3-4 strips bacon (the more, the merrier), finely diced
2 Tbsp olive oil
½ tsp red pepper flakes
1 large yellow onion, chopped
1 large or 2 medium carrots, peeled, ¼-inch dice
2 stalks celery, including leaves, diced
1 leek, white part only, thinly sliced
1 medium green bell pepper, seeded, ¼-inch dice
4 cloves garlic, minced
2-3 sprigs fresh thyme, chopped
2 tsp fresh oregano, chopped (or 1 tsp dried)
3 bay leaves
1 lb Russet/starchy potato, peeled, ½-inch dice
1 can (5.5 oz./156 mL) tomato paste
1 can (796 mL) diced tomatoes with juice
1 qt. fish stock or clam juice
2 (10 oz.) cans baby clams in juice (or equivalent amount of chopped fresh clams)

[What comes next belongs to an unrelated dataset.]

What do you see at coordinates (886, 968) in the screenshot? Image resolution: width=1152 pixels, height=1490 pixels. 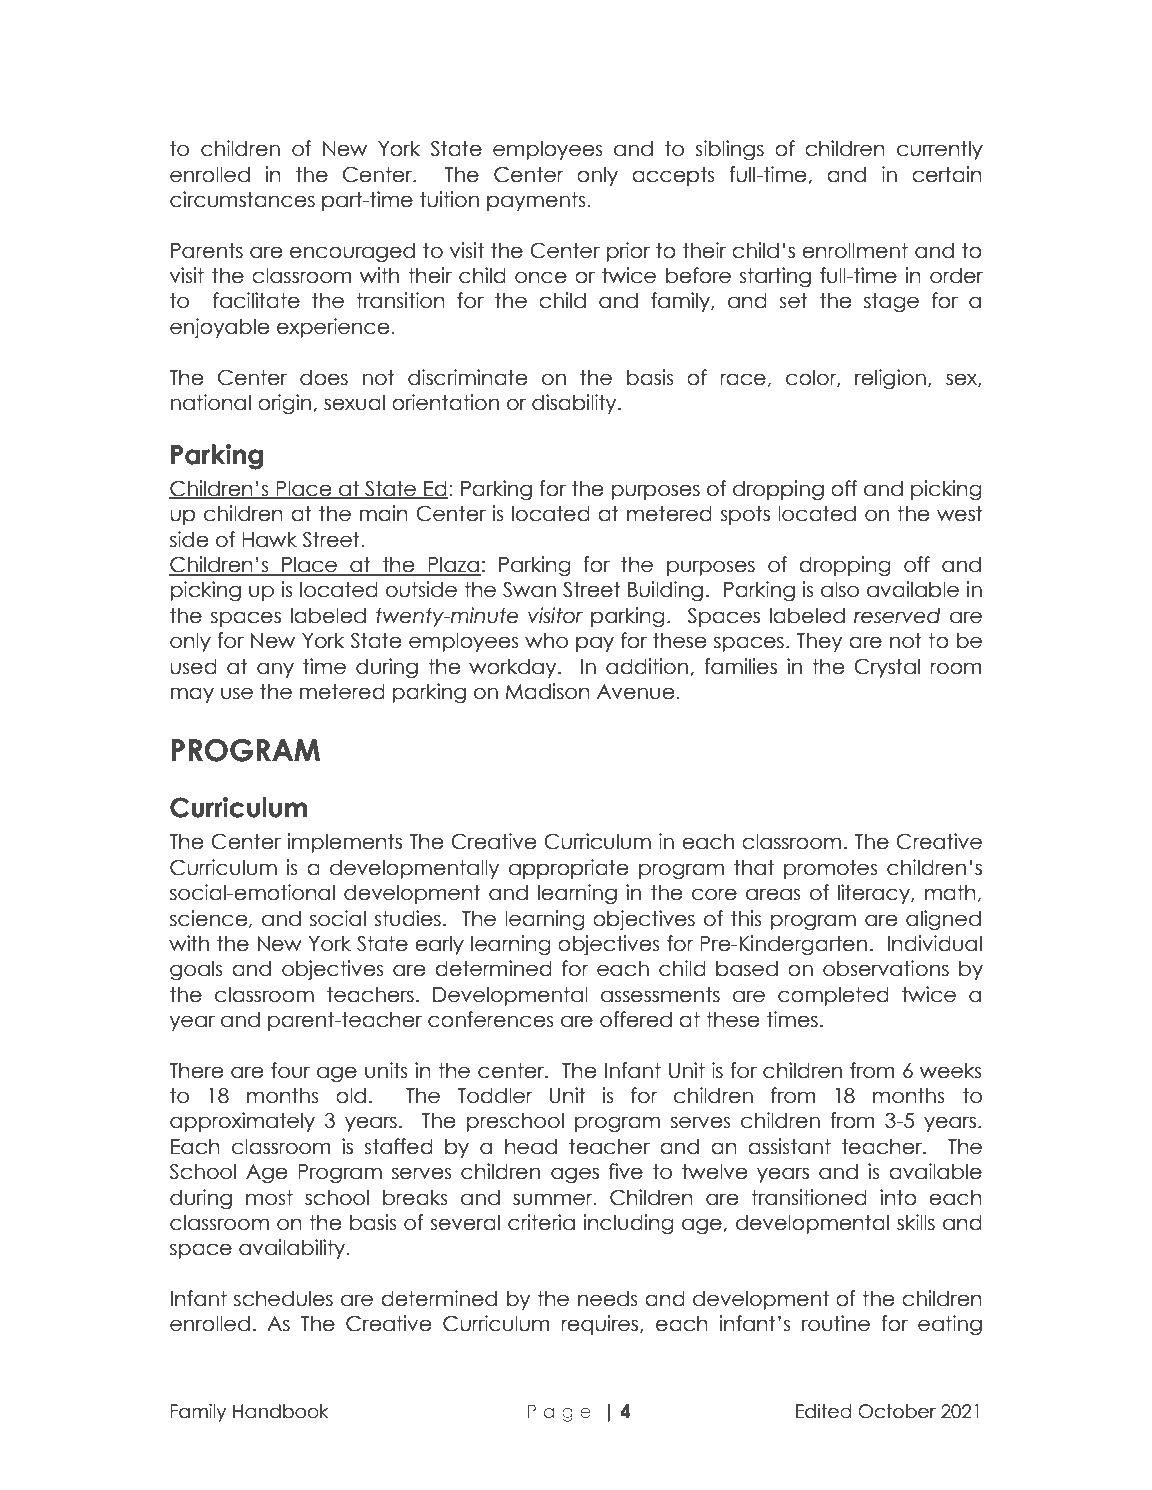 I see `observations` at bounding box center [886, 968].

Salt, freshly ground black pepper, Tabasco and Worcestershire sauce
In a heavy 6-8-quart soup pot, over medium heat, sauté bacon until most the fat has been rendered, and it is golden brown and almost (but not quite) crisp.
Add oil, garlic and red pepper flakes. Sauté 1-2 minutes until the garlic is soft but not brown. Add the onions, leeks, celery, carrots and green peppers and herbs. Sauté until vegetables are soft, 10-15 minutes.
Move the vegetables to the edge of the pot; in the center, add tomato paste. Stir the paste 1-2 minutes to caramelize. Add the potatoes, tomatoes and stock. Mix well. Bring to a gentle boil over high heat, then reduce heat to simmer and cook until the potatoes are fork-tender, ~20-30 minutes.
Add the clams with their juice. Season to taste. Bring back to a simmer for another few minutes. Serve and enjoy! Makes ~4 quarts, 8-10 servings.